— 作業内容 —
「You are a GUI」を含む行から項目の末尾まで（両端を含む）を指示文ごと書き直し、回答にある座標の数値すべてに93を足してください。画像は回答に含めないでください。

[画面グラウンディングの例]
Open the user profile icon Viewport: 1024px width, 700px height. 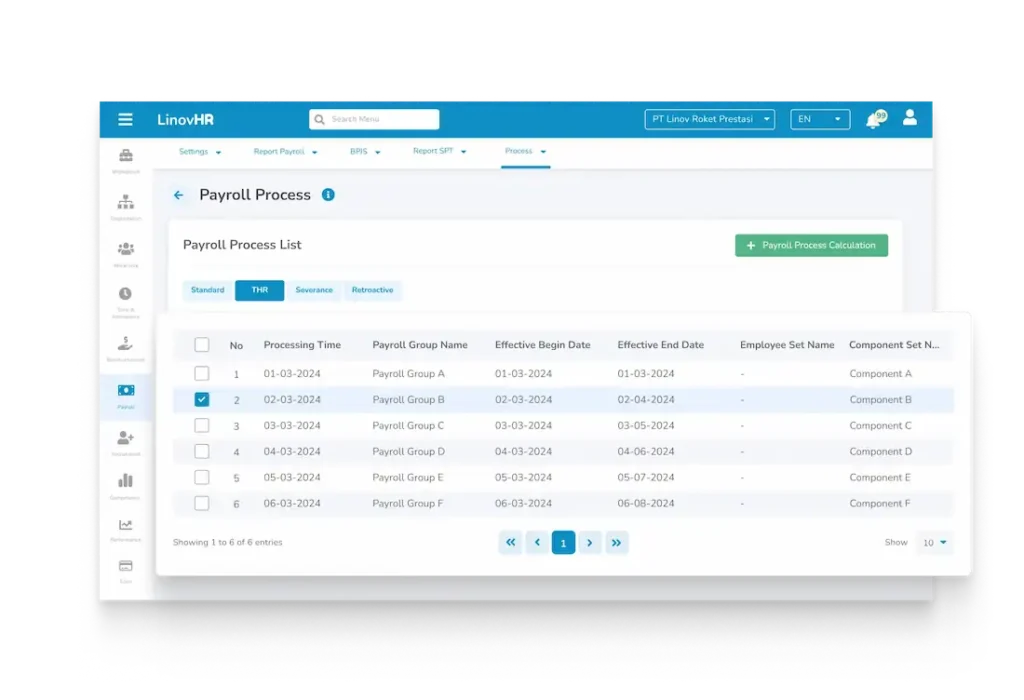point(909,118)
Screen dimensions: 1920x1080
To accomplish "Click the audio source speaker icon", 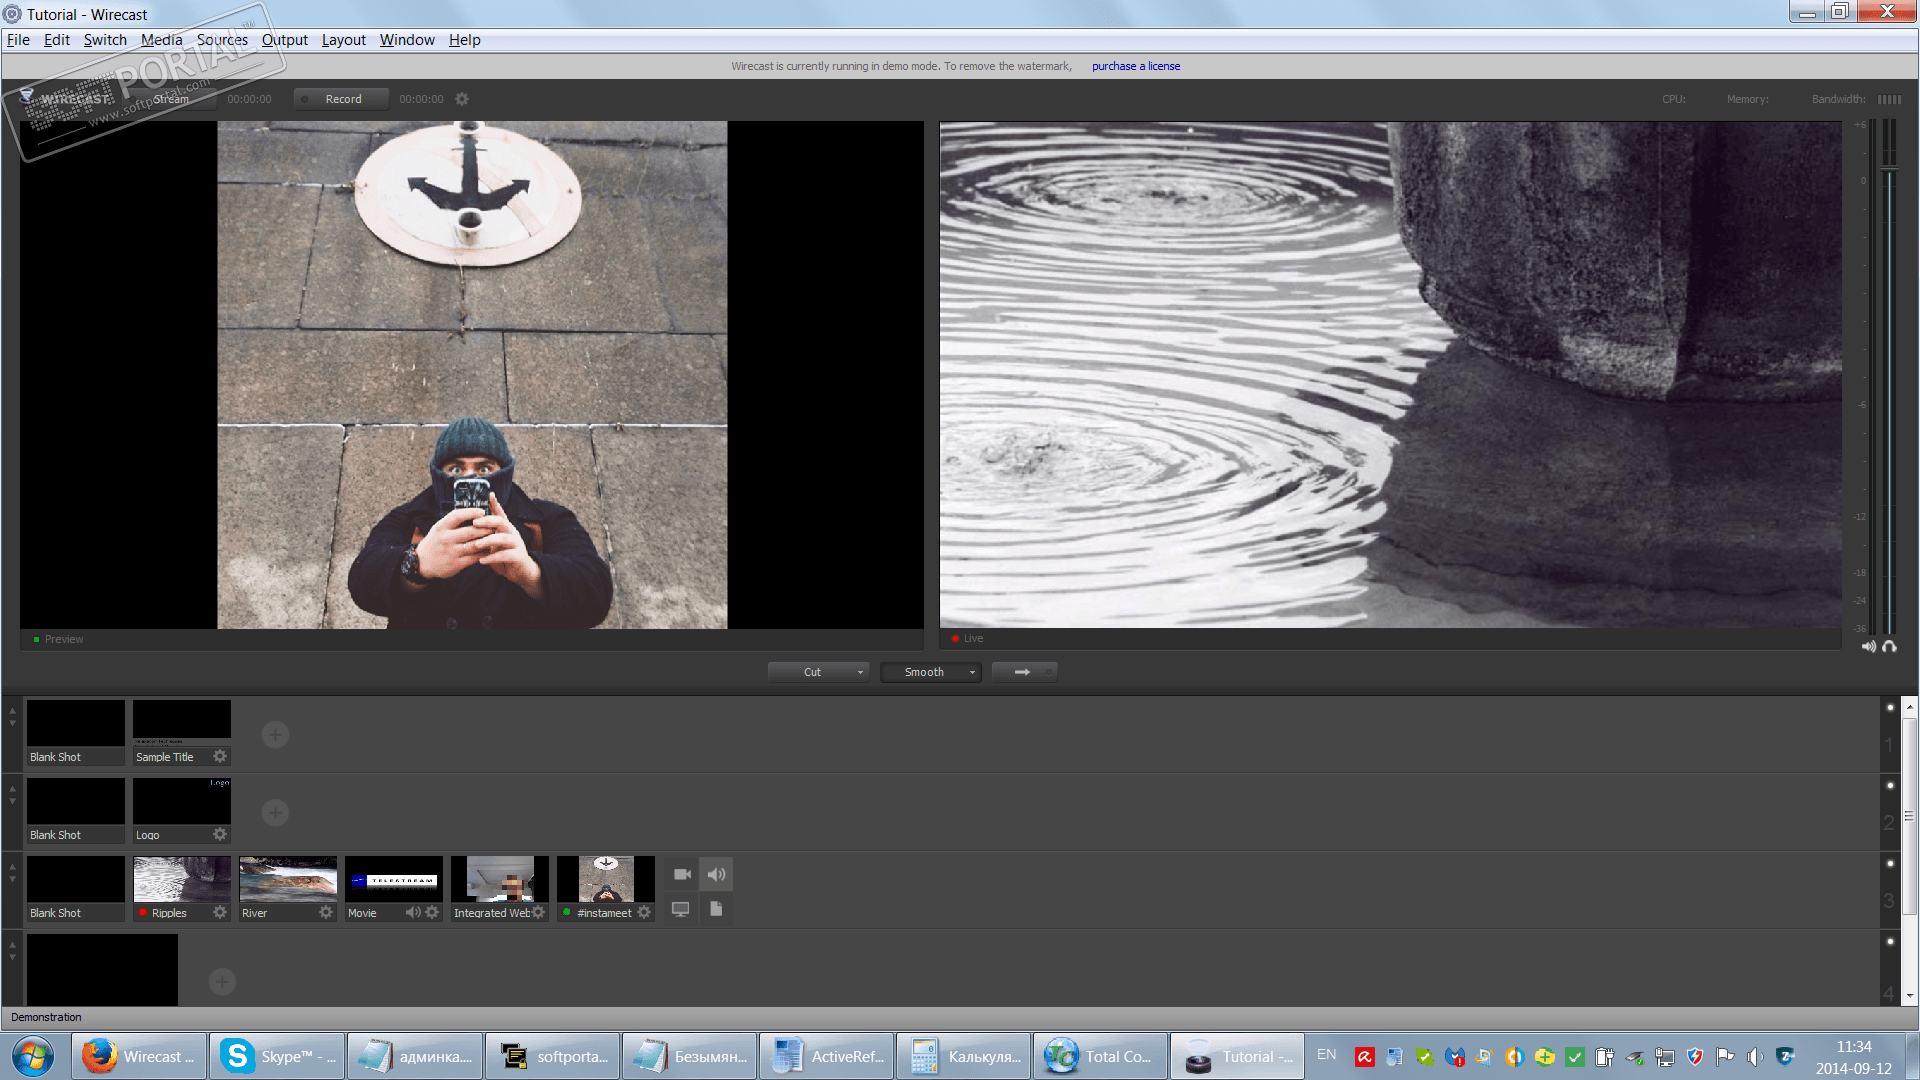I will 716,875.
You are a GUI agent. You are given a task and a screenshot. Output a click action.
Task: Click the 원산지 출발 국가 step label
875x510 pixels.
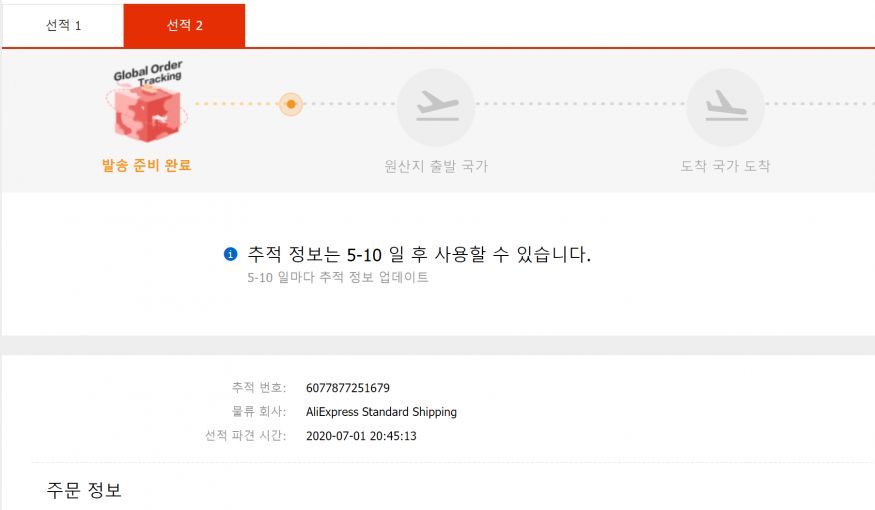436,166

— この課題の解答 —
You are a GUI agent. You are given a task and a screenshot. Output a click action.
Task: Click the 원산지 출발 국가 step label
875x510 pixels.
529,259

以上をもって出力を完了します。